Che non sarebbe stata una passeggiata si sapeva: e ironizzare sulla tradizione internazionale non brillantissima dello Sporting Braga o sul suo curioso stadio con le rocce al posto delle gradinate non rende il calcio italiano superiore.
Ieri ho sentito battute orrende in televisione sulla gradinata inesistente dell'Estadio Municipal (disegnato dall'architetto Eduardo Moura, uno che ha vinto qualche riconoscimento internazionale, una decina...): "forse gli mancavano i soldi per finirlo". Beata ignoranza.
Il Monte Castro è un simbolo della città e lo stadio, bellissimo, è considerato un'opera d'arte proprio perché è incastonato in quella che per anni era stata una cava e che ora è diventato un parco pubblico che ospita tra le altre cose anche lo stadio.
Ho l'impressione che anche il Braga sia stato sottovalutato: non da Guidolin, che era stato anche troppo chiaro nel definire rischi e valori di questa squadra, quanto dagli osservatori. Certo dall'Arsenal al Braga il salto è notevole: ma la squadra portoghese ieri ha confermato quanto di buono aveva fatto vedere a Lisbona contro il Benfica, e all'Udinese la gara di ritorno peserà molto.
Non solo per un calendario che anziché favorire le squadre che dovrebbero rappresentarci in Europa, e hanno una sola occasione per farlo, le sfavorisce, ma anche perché al momento ha meno scelta dei guerreiros do minho e perché il Braga un gol in qualche modo riesce sempre a segnarlo.
Meraviglioso quello di Ismaily a concretizzare un pareggio sostanzialmente giusto per quello che si è visto sul campo. Anche se i friulani hanno sulla coscienza l'occasione fallita del KO immediatamente prima del pareggio braguista.

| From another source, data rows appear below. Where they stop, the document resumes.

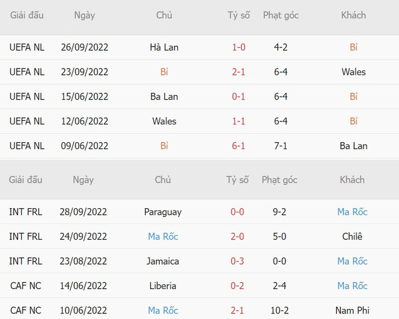Click the 0-0 score of Paraguay match
399x319 pixels.
[238, 212]
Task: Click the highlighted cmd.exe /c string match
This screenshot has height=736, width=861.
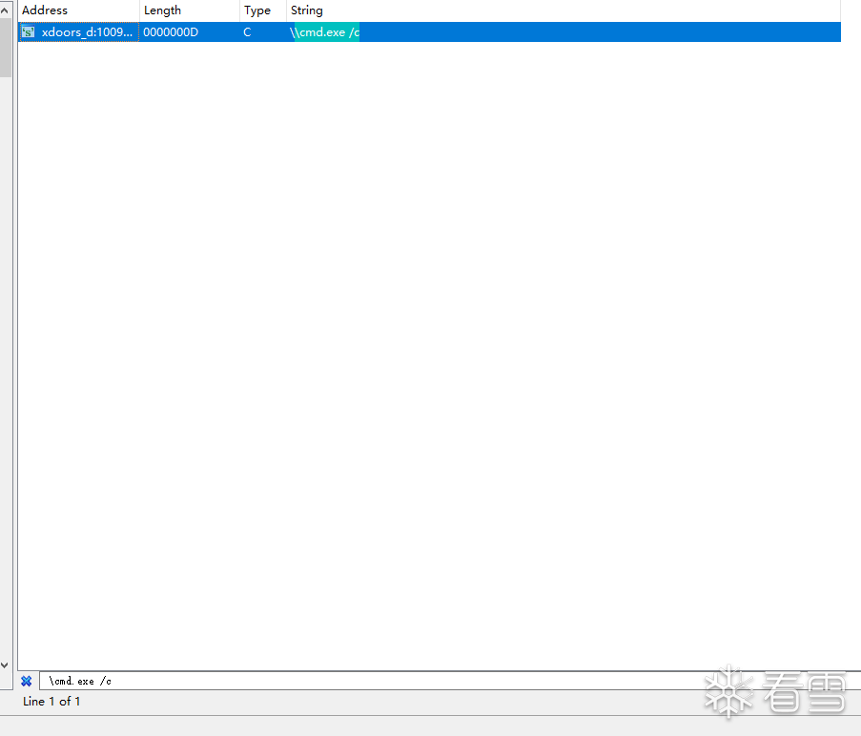Action: [328, 32]
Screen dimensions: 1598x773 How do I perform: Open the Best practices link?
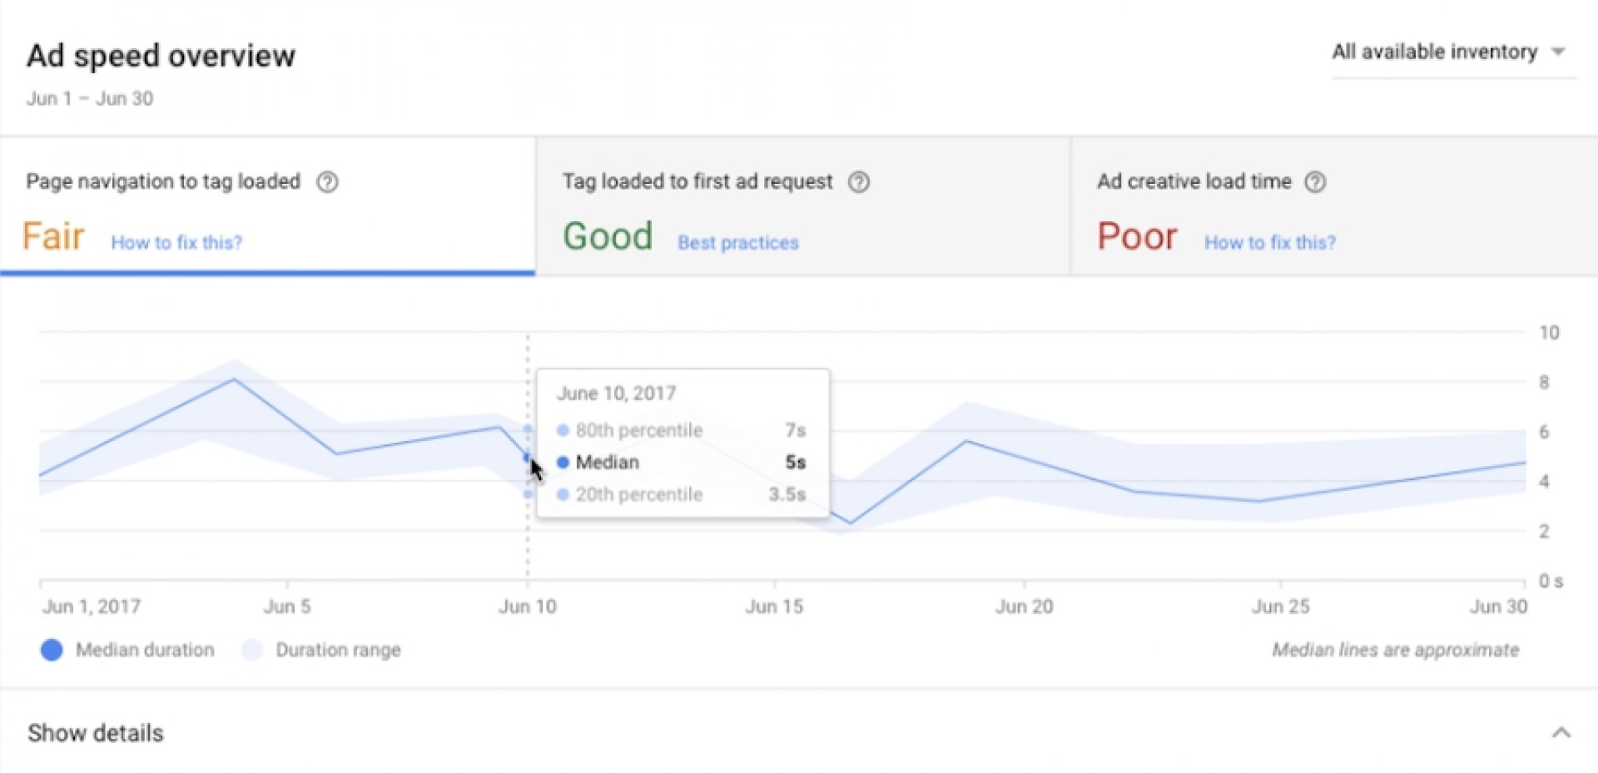click(737, 243)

Al momento l'aspetto più preoccupante dell'Udinese non sono le recenti cessioni e nemmeno la rosa: sulla carta non ci dovrebbe essere nemmeno partita. Quanto piuttosto la resa atletica: la flessione negli ultimi 20-25 minuti è stata evidentissima e preoccupante.
Mi è piaciuto Willians, ho apprezzato la serenità di Brkic, l'inserimento di Maicosuel, che avevo avuto modo di apprezzare quando giovanissimo giocava da 'tappezziere' nel Paranà facendo di tutto, dal trequartista al laterale al fluidificante, sarebbe opportuna dall'inizio della partita da ritorno. Perché non mi è piaciuto per nulla Armero, davvero giù di tono e anche Pereyra mi è sembrato molto lontano dalla sua miglior condizione: onestamente nella gara di ritorno sarebbe da farci un pensiero. Servirà quantità.